• [GIVEN RECORDS]:
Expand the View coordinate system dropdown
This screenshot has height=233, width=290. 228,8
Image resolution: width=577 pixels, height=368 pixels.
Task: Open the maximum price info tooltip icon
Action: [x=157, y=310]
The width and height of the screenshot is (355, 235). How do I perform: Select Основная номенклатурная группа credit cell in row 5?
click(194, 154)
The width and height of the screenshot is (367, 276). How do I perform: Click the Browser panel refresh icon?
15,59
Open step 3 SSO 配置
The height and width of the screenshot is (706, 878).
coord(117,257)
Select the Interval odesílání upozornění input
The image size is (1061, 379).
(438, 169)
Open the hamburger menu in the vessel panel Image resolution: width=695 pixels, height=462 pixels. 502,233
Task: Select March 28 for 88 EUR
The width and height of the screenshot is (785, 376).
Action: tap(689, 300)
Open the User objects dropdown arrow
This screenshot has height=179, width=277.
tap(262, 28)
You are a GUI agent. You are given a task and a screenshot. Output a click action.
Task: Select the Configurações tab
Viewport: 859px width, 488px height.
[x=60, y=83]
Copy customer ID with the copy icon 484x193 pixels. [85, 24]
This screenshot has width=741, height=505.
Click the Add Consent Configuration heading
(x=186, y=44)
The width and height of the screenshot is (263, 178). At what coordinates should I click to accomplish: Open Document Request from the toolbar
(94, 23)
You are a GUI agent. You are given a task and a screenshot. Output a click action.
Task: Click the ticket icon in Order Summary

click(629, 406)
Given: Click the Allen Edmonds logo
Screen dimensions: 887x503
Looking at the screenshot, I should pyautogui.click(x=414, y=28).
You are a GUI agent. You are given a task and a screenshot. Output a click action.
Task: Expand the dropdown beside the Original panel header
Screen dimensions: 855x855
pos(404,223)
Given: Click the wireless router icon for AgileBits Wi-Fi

• [EXERCISE DIRECTIONS]:
Starting with the line that holds "Given: Click the Allen Edmonds logo", copy every line through the end of the data above. Reproduce them exactly, with no other material.

• [RESULT OF THE EXERCISE]:
Given: Click the Allen Edmonds logo
Screen dimensions: 887x503
Looking at the screenshot, I should pyautogui.click(x=414, y=28).
You are a GUI agent. You are given a task and a screenshot. Output a click action.
Task: Expand the dropdown beside the Original panel header
Screen dimensions: 855x855
pos(404,223)
Given: Click the wireless router icon for AgileBits Wi-Fi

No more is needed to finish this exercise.